#### Текст упражнения:
☆ ☆ ☆
Мой приятель из озерной компании, с которой я собирался совершить двухнедельное путешествие на лодках, пытался возразить, но Ф. Г. перебила его:
– Боже, как я вам завидую! Вы на воде можете быть месяцами! И никого не видеть и не слышать! Если бы вы знали, как мне порой хочется избавиться от окружения, любого. Особенно такого, какое в этом санатории! Горничная мне говорит:
– О, мадам, вы не знаете, какие гостьи у нас отдыхают! Они делают «а-а» в биде!
Мы рассмеялись, а приятель неожиданно попросил:
– Фаина Георгиевна, расскажите, как вы стали актрисой? С лица Ф. Г. сразу сбежала улыбка.
– Я не стала. Есть три профессии – врач, педагог и актер, которыми нужно родиться. Я не могу точно сказать, когда я ощутила себя актрисой, но все мои детские воспоминания связаны с актерством, с попытками играть, изображать, перевоплощаться. Именно эти попытки доставляли мне удовольствие, даже наслаждение, а не какие-нибудь настольные игры или вышивание, которое я терпеть не могла.
Помню, с каким восторгом я изображала странниц, которых видела на кухне у нашей стряпухи. Туда нам, детям, ходить запрещалось, но я обожала сидеть за столом вместе со старухами, идущими в Афон на богомолье, слушать их рассказы и есть пирожки с картофелем, печенные в подсолнечном масле, – до сих пор помню их запах!
А потом, повязав темный платочек, я ходила, сгорбившись, по комнатам и просила всех родных спросить меня, куда я иду, – все для того, чтобы произнести единственную фразу моей первой роли:
– В Афон иду, матушка, в Афон – на богомолье!
Помню, меня хвалили и относились к моим странницам всерьез. Зато другая моя роль не вызвала у родных никакого энтузиазма.
☆ ☆ ☆
#### Фрагмент набора данных:
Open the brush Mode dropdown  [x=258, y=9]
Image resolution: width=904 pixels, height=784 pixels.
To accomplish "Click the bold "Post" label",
☆ ☆ ☆
#### Задания:
**A)** Какими тремя профессиями, по словам Ф. Г. в рассказе Ф. Г. о детстве, нужно родиться?
**B)** Допишите рассказ Ф. Г. о детстве, начав сразу после его последнего предложения.

#### Ответы:
**A)** Врачом, педагогом и актером.

**B)**
Недалеко от нашего дома была закусочная – монополька, как ее называли, – там торговали водкой в розлив и на вынос – водочная торговля всегда была монополией государства. Я любила устроиться где-нибудь в стороне и наблюдать за посетителями монопольки. Я запоминала их фразы, интонации, манеры, их песни и однажды, к ужасу родных, разлеглась под столом в гостиной и, выругавшись трехэтажным матом, который я, конечно, безбожно исказила, ибо не понимала его смысла, стала распевать песню, слышанную у монопольки. До конца допеть ее мне не удалось: мама, как человек решительный, надавала мне по губам, отец, помню, только долго говорил со мной.
Позже, опять же отец, которого я обожала, заметив восторг, охвативший меня на представлении бродячего кукольника, привез мне Петрушку, с которым я фантазировала спектакли, – это тоже была одна из моих первых ролей.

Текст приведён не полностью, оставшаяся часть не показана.